“We want to be Greek gods!” they exclaimed as the class discussed the final Journey Montessori School performance.   The children had been studying ancient Greece and reading Greek myths for the past month, so it was no surprise that this was the most popular idea.  And who doesn’t want to be a Greek god every now and again?

“What is the problem you must face as gods?”  their teacher asked, curious how this play would fit the diverse personalities in the classroom.  She listened to their racing ideas of costumes and conflicts, banquets and battles over the next couple of days.  Finally,  the children decided that the setting would be Mount Olympus, the characters would be  various gods from Greek mythology as well as a small boy, and their primary problem would be the waning interest of the human population.  Clearly, the gods were not being worshiped properly anymore.   They would resolve their conflict through a competition:  the gods would each present a gift to the humans, and the small boy,  called forth from the audience by Poseidon, would decide which gift would best serve humanity, much like the story of Athena and Poseidon competing for the noble city of Athens.
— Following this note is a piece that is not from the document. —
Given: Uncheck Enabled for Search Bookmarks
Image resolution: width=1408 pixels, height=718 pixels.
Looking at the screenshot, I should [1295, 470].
The children wrote their own lines with guidance, painted their backdrop, and sewed their own costumes at home.   On a cool evening early in June, the children, dressed as gods, presented to their parents the ideas of democracy, theater, poetry, medicine, various inventions and … chewing gum.    The play included not only research about ancient Greece, but also violin solos, a dance, and a bit of singing.

It was an incredible finale to an incredible year!